(Saved data entries)
+ + + + + + +

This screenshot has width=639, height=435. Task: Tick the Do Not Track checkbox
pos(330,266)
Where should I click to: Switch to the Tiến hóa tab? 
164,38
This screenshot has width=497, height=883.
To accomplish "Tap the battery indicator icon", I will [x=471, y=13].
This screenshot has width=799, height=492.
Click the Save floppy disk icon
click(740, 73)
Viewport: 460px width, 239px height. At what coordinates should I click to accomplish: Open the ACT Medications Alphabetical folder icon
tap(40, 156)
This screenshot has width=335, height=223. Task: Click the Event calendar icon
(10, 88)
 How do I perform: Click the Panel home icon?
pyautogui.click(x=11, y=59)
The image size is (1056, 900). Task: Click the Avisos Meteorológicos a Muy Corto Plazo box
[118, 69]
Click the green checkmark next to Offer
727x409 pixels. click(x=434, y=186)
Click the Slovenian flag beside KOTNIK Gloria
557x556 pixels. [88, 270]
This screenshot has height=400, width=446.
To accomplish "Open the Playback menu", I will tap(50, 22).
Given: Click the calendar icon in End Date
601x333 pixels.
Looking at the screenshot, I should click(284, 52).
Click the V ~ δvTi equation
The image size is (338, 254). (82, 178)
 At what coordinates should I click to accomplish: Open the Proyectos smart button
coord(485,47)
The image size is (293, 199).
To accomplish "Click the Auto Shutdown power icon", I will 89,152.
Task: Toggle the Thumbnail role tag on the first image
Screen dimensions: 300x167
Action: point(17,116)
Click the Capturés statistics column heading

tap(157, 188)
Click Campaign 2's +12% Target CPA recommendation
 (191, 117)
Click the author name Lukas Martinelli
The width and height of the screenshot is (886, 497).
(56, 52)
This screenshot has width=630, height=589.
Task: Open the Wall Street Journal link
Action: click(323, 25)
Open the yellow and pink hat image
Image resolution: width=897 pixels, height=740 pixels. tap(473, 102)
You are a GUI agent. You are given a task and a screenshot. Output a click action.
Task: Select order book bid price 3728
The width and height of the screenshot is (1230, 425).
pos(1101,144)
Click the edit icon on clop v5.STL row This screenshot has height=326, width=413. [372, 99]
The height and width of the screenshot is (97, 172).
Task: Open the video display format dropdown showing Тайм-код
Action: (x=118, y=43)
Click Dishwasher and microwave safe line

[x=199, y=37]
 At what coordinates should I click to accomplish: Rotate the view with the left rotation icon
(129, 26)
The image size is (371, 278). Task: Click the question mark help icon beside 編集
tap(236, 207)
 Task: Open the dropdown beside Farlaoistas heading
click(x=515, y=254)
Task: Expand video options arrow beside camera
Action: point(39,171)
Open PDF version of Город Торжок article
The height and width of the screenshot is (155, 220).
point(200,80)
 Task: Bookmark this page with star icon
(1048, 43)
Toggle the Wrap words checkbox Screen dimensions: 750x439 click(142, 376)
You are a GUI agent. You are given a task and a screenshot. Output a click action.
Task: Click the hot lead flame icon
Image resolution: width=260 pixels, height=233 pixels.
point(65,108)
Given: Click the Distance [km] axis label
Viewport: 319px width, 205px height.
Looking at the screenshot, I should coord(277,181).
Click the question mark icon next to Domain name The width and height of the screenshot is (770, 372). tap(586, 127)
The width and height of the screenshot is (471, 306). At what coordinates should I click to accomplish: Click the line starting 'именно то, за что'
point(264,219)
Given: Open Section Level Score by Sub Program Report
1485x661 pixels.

+ + + + + + +

◆ Work to complete ◆
Once you find the line with "Click the author name Lukas Martinelli" in the entries above, output it and each line after it up to and including the line with "Task: Select order book bid price 3728", and nothing else.

◆ Result for this exercise ◆
Click the author name Lukas Martinelli
The width and height of the screenshot is (886, 497).
(56, 52)
This screenshot has width=630, height=589.
Task: Open the Wall Street Journal link
Action: click(323, 25)
Open the yellow and pink hat image
Image resolution: width=897 pixels, height=740 pixels. tap(473, 102)
You are a GUI agent. You are given a task and a screenshot. Output a click action.
Task: Select order book bid price 3728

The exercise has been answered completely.